» **Exercise requirements**
Only the lines from the one with "The image size is (1121, 483)." to the end of the listing below should be set down, exactly as written and without any pictures.

» **Supplied records**
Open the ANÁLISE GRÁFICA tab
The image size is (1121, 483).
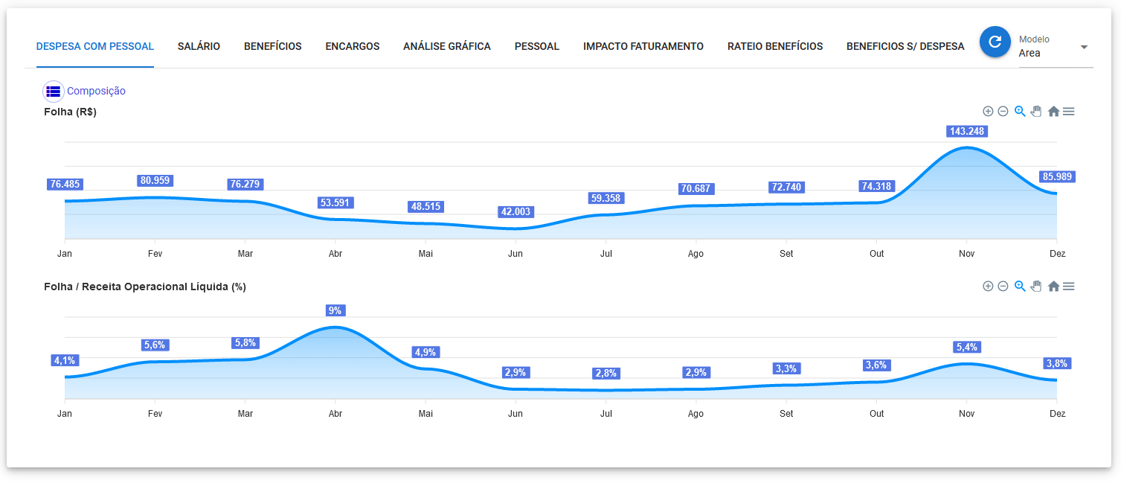point(446,46)
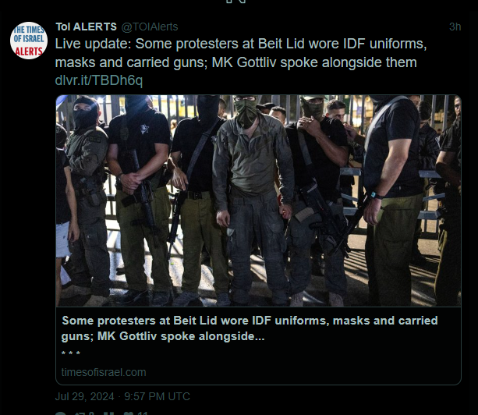The height and width of the screenshot is (415, 478).
Task: Click the retweet count number
Action: [91, 413]
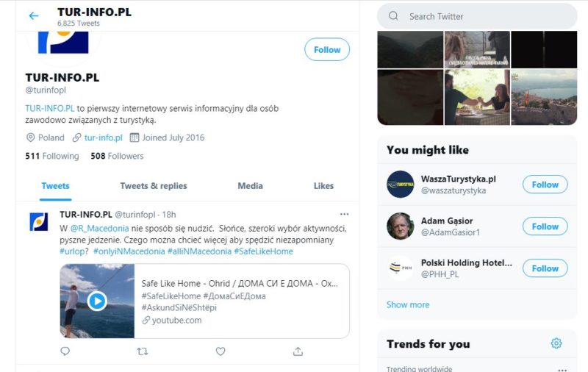This screenshot has width=588, height=372.
Task: Like the tweet with the heart icon
Action: (x=221, y=351)
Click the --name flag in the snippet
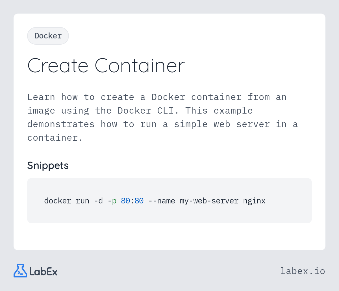The width and height of the screenshot is (339, 291). point(162,201)
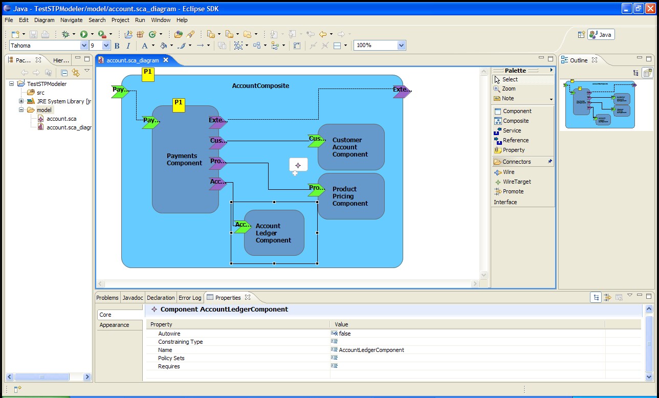
Task: Select the Appearance properties section
Action: (114, 325)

» **Result below**
The image size is (1121, 483).
point(446,46)
The height and width of the screenshot is (415, 478).
Task: Click the retweet count number
Action: [91, 413]
This screenshot has width=588, height=372.
Task: Like the tweet with the heart icon
Action: (x=221, y=351)
Click the --name flag in the snippet
The width and height of the screenshot is (339, 291). point(162,201)
Task: Select the Appearance properties section
Action: (114, 325)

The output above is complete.